_Passage given_

SAIL-VL is a state-of-the-art vision-language model (VLM) developed by the Bytedance Douyin Content Team. The goal of SAIL-VL is to develope a high-performance vision language model that facilitates deployment on mobile devices and ensures accessibility and affordability for a broad audience. Through careful tuning of data and training recipes, SAIL-VL demonstrates that even a small VLM can benefit significantly from data scaling.

SAIL-VL-V1.5-pro-8B is the brand new version of our model based on SAIL-VL-v1.5-8B, which incorporates advanced techniques to achieve higher performance. For visual encoding, we use the stronger SAILViT-Huge ViT as our vision encoder. During training, we introduce an adaptive stream packing strategy to support higher throughput and longer sequences. Finally, we add more conversation and reasoning data, filter out noisy data and add a new training stage for videos. With all these updates, our model outperforms recent SoTA models of comparable sizes, InternVL-2.5-8B, Qwen2.5-VL-7B, Ovis2-8B and recently released InternVL-3-8B.

_Problem set_
a) Answer each question from the SAIL-VL description, one answer to a line.
(i) Which team developed SAIL-VL?
(ii) What vision encoder does SAIL-VL-V1.5-pro-8B use?
(iii) For what kind of input was a new stage added?
b) Summarize the SAIL-VL description in two sentences.
c) Pick up the SAIL-VL description after its final sentence and keep writing.

_Data_

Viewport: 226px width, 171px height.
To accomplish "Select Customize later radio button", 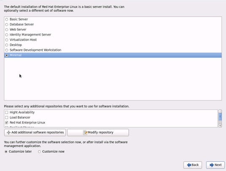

_Results of the exercise_
a)
(i) The Bytedance Douyin Content Team.
(ii) The SAILViT-Huge ViT.
(iii) Videos.

b) SAIL-VL is a vision-language model from the Bytedance Douyin Content Team, meant to facilitate deployment on mobile devices and to be accessible and affordable, and it shows that even a small VLM can benefit significantly from data scaling. Its new version, SAIL-VL-V1.5-pro-8B, adds the SAILViT-Huge ViT encoder, an adaptive stream packing strategy, more conversation and reasoning data, filtering of noisy data and a stage for videos, and it outperforms comparable models such as InternVL-2.5-8B, Qwen2.5-VL-7B, Ovis2-8B and InternVL-3-8B.

c)
Please enjoy our model and feel free to contact us for any question or opportunity.

## News🚀🚀🚀
- 2024-4-22: 📖 We released the SAIL-VL-1.6-8B at [🤗SAIL-VL-1.6-8B](https://huggingface.co/BytedanceDouyinContent/SAIL-VL-1.6-8B)
- 2024-4-16: 📖 We released our powerful v1.5 series models, check out at [🤗SAIL-VL-1.5-2B](https://huggingface.co/BytedanceDouyinContent/SAIL-VL-1.5-2B)  [🤗SAIL-VL-1.5-8B](https://huggingface.co/BytedanceDouyinContent/SAIL-VL-1.5-8B) ~
- 2024-2-19: 📖 We released our 8B model, check out at [🤗SAIL-VL-8B](https://huggingface.co/BytedanceDouyinContent/SAIL-VL-8B) ~
- 2024-1-10: 📖 We released our paper on Arxiv: [Scalable Vision Language Model Training via High Quality Data Curation
](https://arxiv.org/abs/2501.05952)
- 2024-12-25: 🚀 We ranked the 1st in [OpenCompass Multi-modal Leaderboard](https://rank.opencompass.org.cn/leaderboard-multimodal/?m=REALTIME) among models of 2B parameters.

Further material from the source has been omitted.